Monday, May 26, 2014

Every picture tells a story...Happy Memorial Day

    This is Grandpop Bliss' story. He is the fourth one from the left of kneeling heroes. Thanks to Joe Bliss for sharing his research about the B-24's missions. Grandpop was the kindest, gentlest soul you could ever meet. He talked about his tailgunner days rarely, but when he did, his voice was reverent. Grandpop loved the men who served with him. They were family, like brothers. My husband and I had the pleasure of meeting one of his WWII family members, Don Catherman, another sweet, gentle soul. I did not get a chance to speak at length with Don. My girls were toddlers at the time, and Don had an elaborate Christmas village that he kept on display throughout the entire year. They were so excited to see that village! Meeting Don was my husband's moment so I ushered the boys outside, offered to make iced tea and prayed the girls would not break anything.
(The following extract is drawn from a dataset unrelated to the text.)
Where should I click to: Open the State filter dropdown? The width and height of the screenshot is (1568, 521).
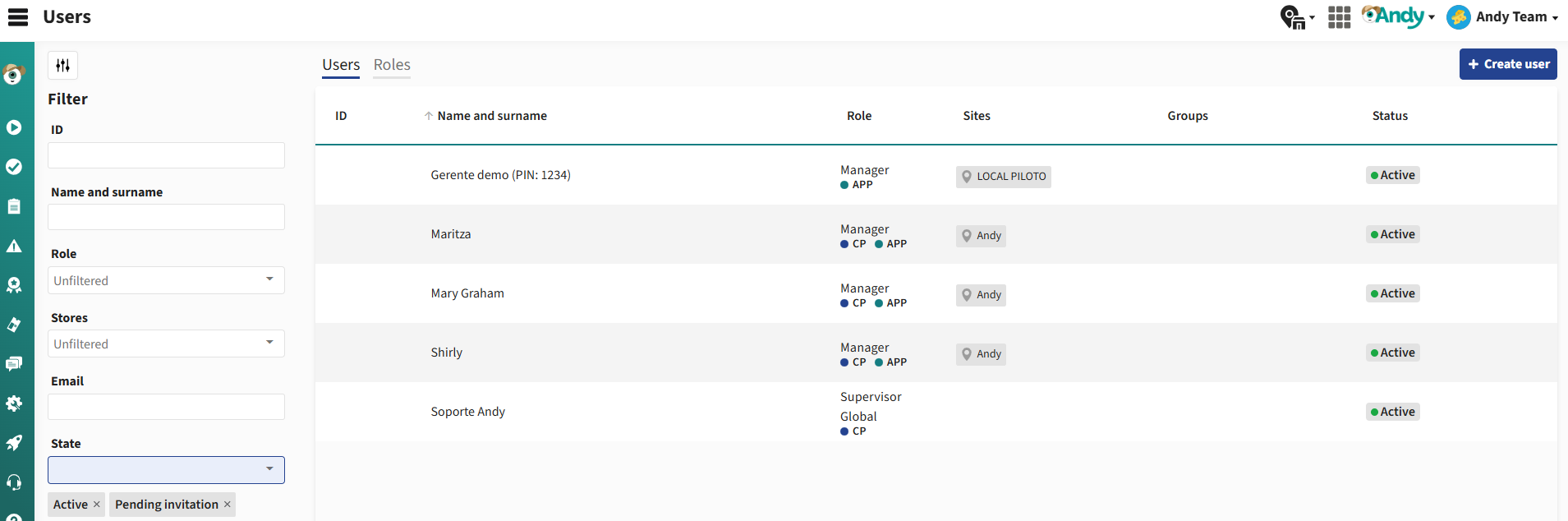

      You cannot see the complete picture, but there's a picture of a donkey's ass carrying two heavy sacks, hence the name Mi Akin Ass. After 32 weeks of basic training, B-24's crew flew their Akin Ass to some exotic locales such as Trinidad, Belem, Foralee, Dakar and then they waited in Morocco for two weeks for their orders. It was in Morocco that they received the nose art for Mi Akin Ass for the cost of a good old bottle of whiskey. They had one more stint of training in British and American techniques which they did in North Ireland before they flew to Flixton, England and became part of the 446th bomb group, known as the Bungay Buckaroos. Their mission was to slow down the german war machine by bombing oil refineries, bridges, chemical plants and aircraft factories. From December 16, 1943 to April 25, 1945 the 446 lost 58 planes and 447 lives.
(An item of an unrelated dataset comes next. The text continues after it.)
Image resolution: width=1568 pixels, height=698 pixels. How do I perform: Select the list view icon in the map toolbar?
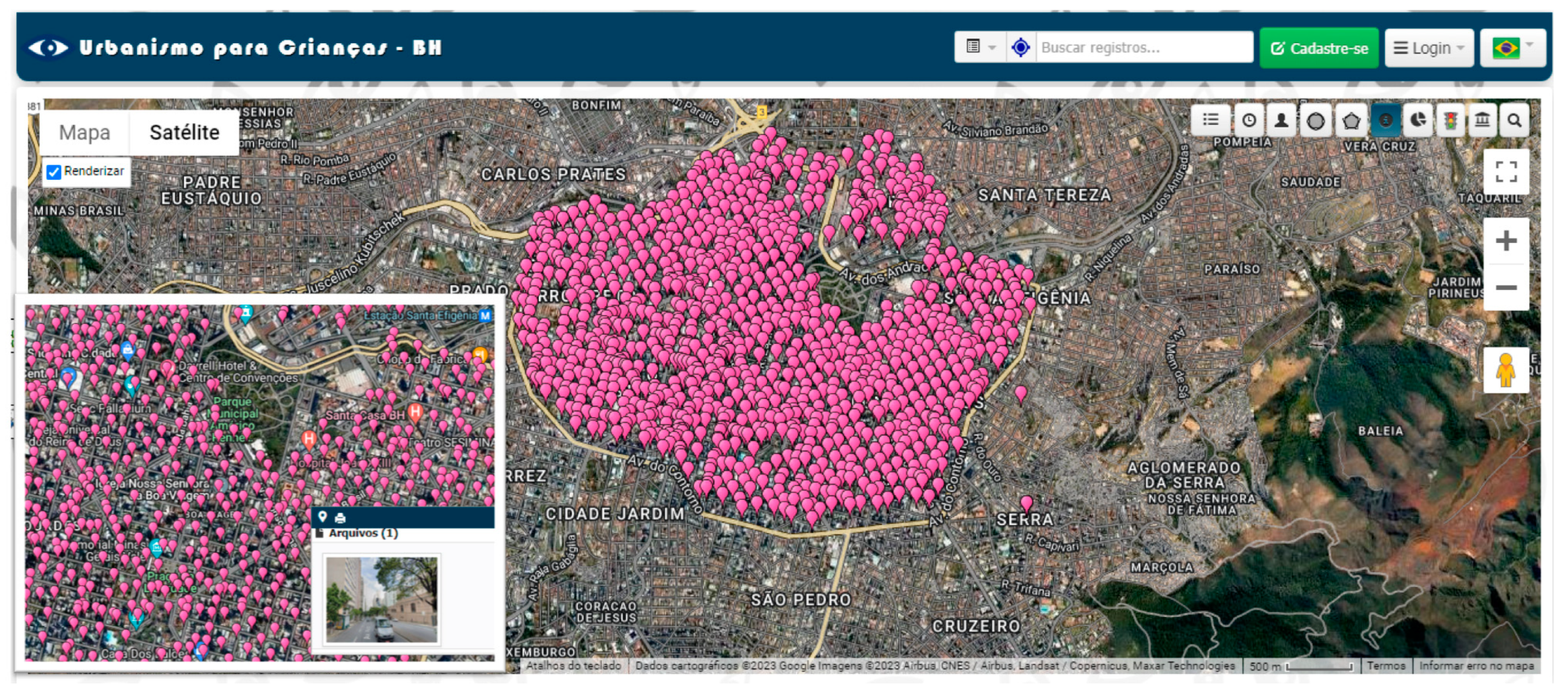click(x=1211, y=120)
      The B-24 was a heavy plane weighing at 41,000 pounds. The tailgunner position was a very cramped one, located at the very back of the plane. Grandpop was not able to stand or fully extend his arms. The cabin of the B-24 was not pressurized, and the crew had to wear ill-fitting rubber oxygen masks for hours at a time. Grandpop used to say, "now and then because of the high-altitude cold, I would take off the mask and bang it against the plane to shake off the ice that would form on it." The crew were instructed to use and dismantle the guns wearing gloves because if not their flesh would stick to the cold metal. The temperature would range from 20-30 degrees below zero. The B-24 would fly 5 to 10 hour missions with 6 of those hours directly over enemy territory.
      June 25, 1944 was Grandpop Bliss' 22nd mission. Their mission was to fly to Boulogne, France to bomb a power plant. It was this mission that explains why he never flew in a plane once he returned home. Before flying this last mission, he remembered how he flipped a coin to receive his tailgunner position. He was not very happy about winning this position when the boys first started flying their missions. Mi Akin Ass dropped their bombs then received a flak burst from enemy planes that riddled the nose of the plane. A second burst in the left rear bomb bay cut the main hydraulics. A third burst killed the left waist gunner ssgt John Tabak. The other waist gunner tsgt Ernest E. Harrison suffered a wound in the calf of his right leg. This third blast cut the oxygen to the tail and set fire to the oxygen bottles on the command deck. The ammunition exploded on the plane. Captain Laning managed to fly Mi Akin Ass back to base and made a crash-landing downwind on the runway. The bomb bay had burst into flames before the plane stopped. Grandpop crawled out of his cramped quarters, helped drag the dead body of his fallen brother, and escaped to safety. Mi Akin Ass burned on the runway.